This is a process full of the mystery of Advent, and we may miss it if we do not keep our eyes open.
Something Ordinary Happens
When Aunt Orpha gave this stocking to me, there was lots of room inside for hidden treasures. It was as though she could see that there was more room inside me, in my imagination, than anyone could see from the outside. That is not surprising. I was only two years old – a little too young to be keeping a journal. However, her affirmation of my imagination has been an important part of my foundation. It all started with this Christmas stocking, but for many, many years the stocking was just a nice way to remember her and those early Christmas mornings.
Every time we take it out of the box of ornaments, I still think of Orpha, and those first Christmases, when this stocking hung from the mantle of my great grandmother’s home in Spokane, Washington. That is where the family gathered for Christmas morning for the four years my mother and I lived there while my father was in the Army in the South Pacific during World War II.

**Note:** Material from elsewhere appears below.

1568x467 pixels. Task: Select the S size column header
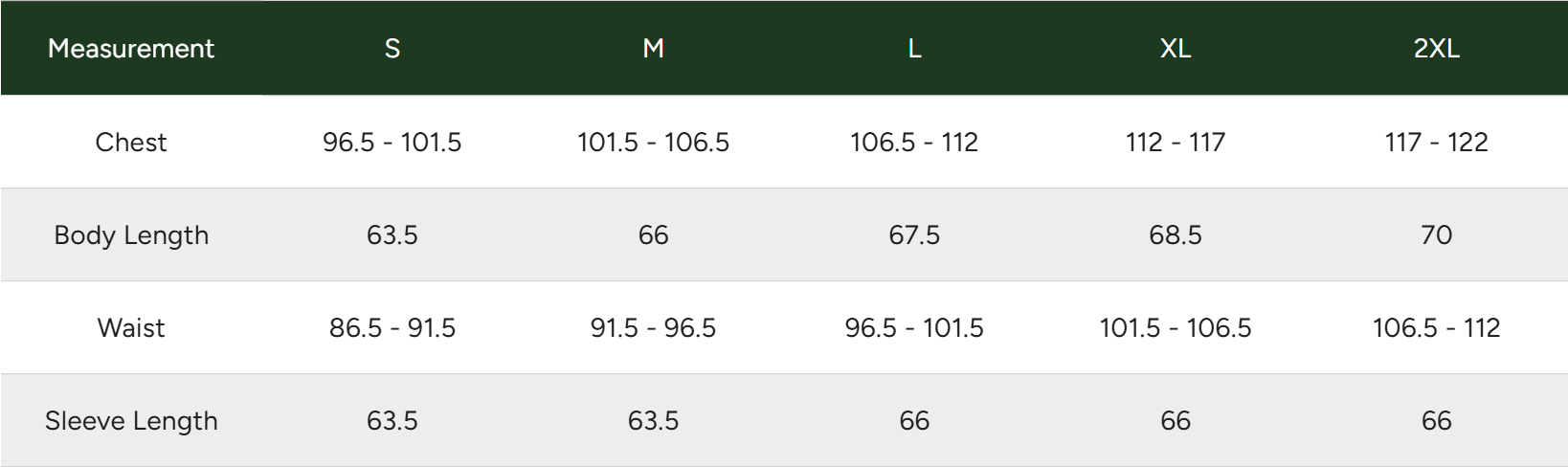click(392, 49)

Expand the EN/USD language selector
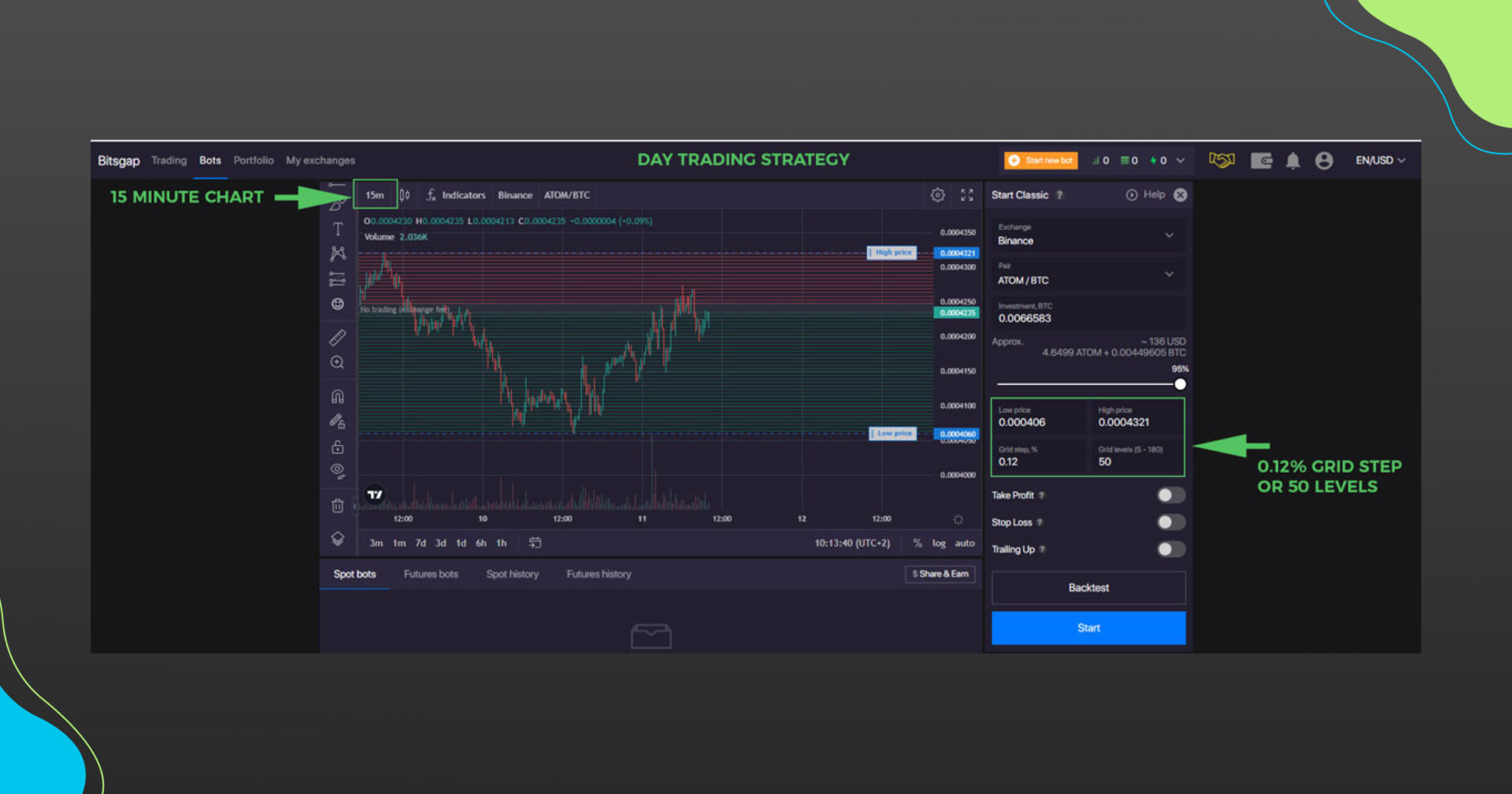pyautogui.click(x=1380, y=160)
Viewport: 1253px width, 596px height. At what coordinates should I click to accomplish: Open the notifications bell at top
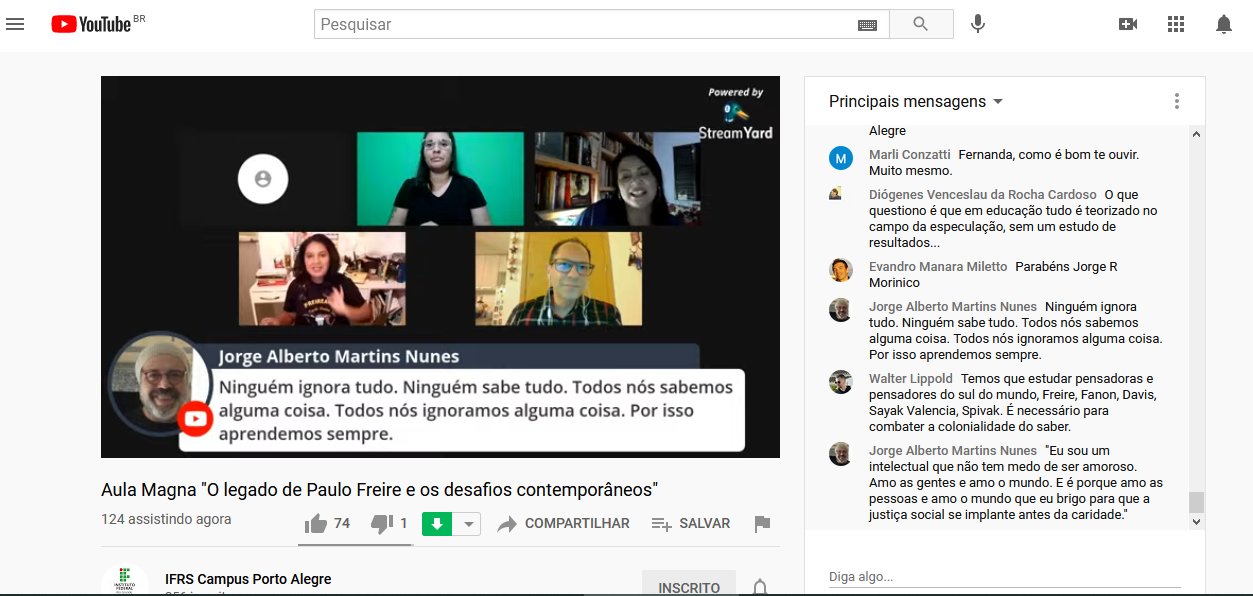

It was a gathering of the extended family, with my mother and her two sisters, their parents, Grandma Brown, the Matriarch of the family, and assorted cousins. In those early years, there was a strange woman who came for the holidays. She was a cousin of my grandfather. I do not remember much about her but she played an important role in my Christmas story. I did not know much about her because she came all the way from California. Coming from California for the holidays seems ordinary these days, but then it was a real adventure … a couple of days on the train. Each time she came, this mysterious aunt from far-away California brought me the most wonderful gift – a fresh, tree-ripened tangerine! After the first year, when I saw the bulge it made in the toe of my stocking, I was delighted to imagine what was waiting for me.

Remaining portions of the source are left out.